GOAL OF THE EXERCISE:
Reproduce the following records word for word, keeping every line as it appears.

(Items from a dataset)
┄┄┄┄┄┄
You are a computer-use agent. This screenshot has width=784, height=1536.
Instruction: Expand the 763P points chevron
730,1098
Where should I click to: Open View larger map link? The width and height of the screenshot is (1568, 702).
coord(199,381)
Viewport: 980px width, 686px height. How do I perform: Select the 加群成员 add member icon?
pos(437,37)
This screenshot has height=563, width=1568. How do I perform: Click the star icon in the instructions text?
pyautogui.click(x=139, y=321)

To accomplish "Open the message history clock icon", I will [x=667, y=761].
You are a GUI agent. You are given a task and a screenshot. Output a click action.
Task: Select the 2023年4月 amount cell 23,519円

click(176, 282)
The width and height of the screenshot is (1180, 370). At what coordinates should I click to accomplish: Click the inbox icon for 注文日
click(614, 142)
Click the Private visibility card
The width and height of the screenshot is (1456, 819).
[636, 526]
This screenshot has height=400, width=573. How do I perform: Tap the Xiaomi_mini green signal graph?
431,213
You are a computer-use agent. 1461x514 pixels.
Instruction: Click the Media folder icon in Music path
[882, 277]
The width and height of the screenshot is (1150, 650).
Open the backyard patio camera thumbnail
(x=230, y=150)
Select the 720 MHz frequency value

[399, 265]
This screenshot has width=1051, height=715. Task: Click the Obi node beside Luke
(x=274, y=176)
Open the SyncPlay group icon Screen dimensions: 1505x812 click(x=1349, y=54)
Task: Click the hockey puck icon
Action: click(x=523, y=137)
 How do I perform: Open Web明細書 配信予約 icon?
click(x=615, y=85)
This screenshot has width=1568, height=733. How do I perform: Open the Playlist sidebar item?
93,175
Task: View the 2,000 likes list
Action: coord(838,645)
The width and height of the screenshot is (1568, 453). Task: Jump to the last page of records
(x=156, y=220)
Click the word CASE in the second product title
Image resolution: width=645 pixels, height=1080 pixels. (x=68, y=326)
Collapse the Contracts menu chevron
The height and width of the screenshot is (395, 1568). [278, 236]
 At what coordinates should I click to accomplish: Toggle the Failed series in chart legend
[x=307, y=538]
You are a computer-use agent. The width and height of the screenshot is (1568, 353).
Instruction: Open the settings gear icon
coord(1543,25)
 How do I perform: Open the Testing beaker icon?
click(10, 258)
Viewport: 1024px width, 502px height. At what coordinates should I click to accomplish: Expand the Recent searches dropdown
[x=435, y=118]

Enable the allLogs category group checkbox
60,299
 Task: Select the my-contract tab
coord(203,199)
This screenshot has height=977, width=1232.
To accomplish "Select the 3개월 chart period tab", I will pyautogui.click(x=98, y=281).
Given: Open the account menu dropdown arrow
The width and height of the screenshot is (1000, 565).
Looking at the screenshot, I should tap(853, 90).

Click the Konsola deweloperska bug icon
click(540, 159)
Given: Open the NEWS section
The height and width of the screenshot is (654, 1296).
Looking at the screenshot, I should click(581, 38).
┄┄┄┄┄┄
OUTPUT OF THE EXERCISE:
You are a computer-use agent. This screenshot has width=784, height=1536.
Instruction: Expand the 763P points chevron
730,1098
Where should I click to: Open View larger map link? The width and height of the screenshot is (1568, 702).
coord(199,381)
Viewport: 980px width, 686px height. How do I perform: Select the 加群成员 add member icon?
pos(437,37)
This screenshot has height=563, width=1568. How do I perform: Click the star icon in the instructions text?
pyautogui.click(x=139, y=321)

To accomplish "Open the message history clock icon", I will [x=667, y=761].
You are a GUI agent. You are given a task and a screenshot. Output a click action.
Task: Select the 2023年4月 amount cell 23,519円

click(176, 282)
The width and height of the screenshot is (1180, 370). At what coordinates should I click to accomplish: Click the inbox icon for 注文日
click(614, 142)
Click the Private visibility card
The width and height of the screenshot is (1456, 819).
[636, 526]
This screenshot has height=400, width=573. How do I perform: Tap the Xiaomi_mini green signal graph?
431,213
You are a computer-use agent. 1461x514 pixels.
Instruction: Click the Media folder icon in Music path
[882, 277]
The width and height of the screenshot is (1150, 650).
Open the backyard patio camera thumbnail
(x=230, y=150)
Select the 720 MHz frequency value

[399, 265]
This screenshot has width=1051, height=715. Task: Click the Obi node beside Luke
(x=274, y=176)
Open the SyncPlay group icon Screen dimensions: 1505x812 click(x=1349, y=54)
Task: Click the hockey puck icon
Action: click(x=523, y=137)
 How do I perform: Open Web明細書 配信予約 icon?
click(x=615, y=85)
This screenshot has width=1568, height=733. How do I perform: Open the Playlist sidebar item?
93,175
Task: View the 2,000 likes list
Action: coord(838,645)
The width and height of the screenshot is (1568, 453). Task: Jump to the last page of records
(x=156, y=220)
Click the word CASE in the second product title
Image resolution: width=645 pixels, height=1080 pixels. (x=68, y=326)
Collapse the Contracts menu chevron
The height and width of the screenshot is (395, 1568). [278, 236]
 At what coordinates should I click to accomplish: Toggle the Failed series in chart legend
[x=307, y=538]
You are a computer-use agent. The width and height of the screenshot is (1568, 353).
Instruction: Open the settings gear icon
coord(1543,25)
 How do I perform: Open the Testing beaker icon?
click(10, 258)
Viewport: 1024px width, 502px height. At what coordinates should I click to accomplish: Expand the Recent searches dropdown
[x=435, y=118]

Enable the allLogs category group checkbox
60,299
 Task: Select the my-contract tab
coord(203,199)
This screenshot has height=977, width=1232.
To accomplish "Select the 3개월 chart period tab", I will pyautogui.click(x=98, y=281).
Given: Open the account menu dropdown arrow
The width and height of the screenshot is (1000, 565).
Looking at the screenshot, I should tap(853, 90).

Click the Konsola deweloperska bug icon
click(540, 159)
Given: Open the NEWS section
The height and width of the screenshot is (654, 1296).
Looking at the screenshot, I should click(581, 38).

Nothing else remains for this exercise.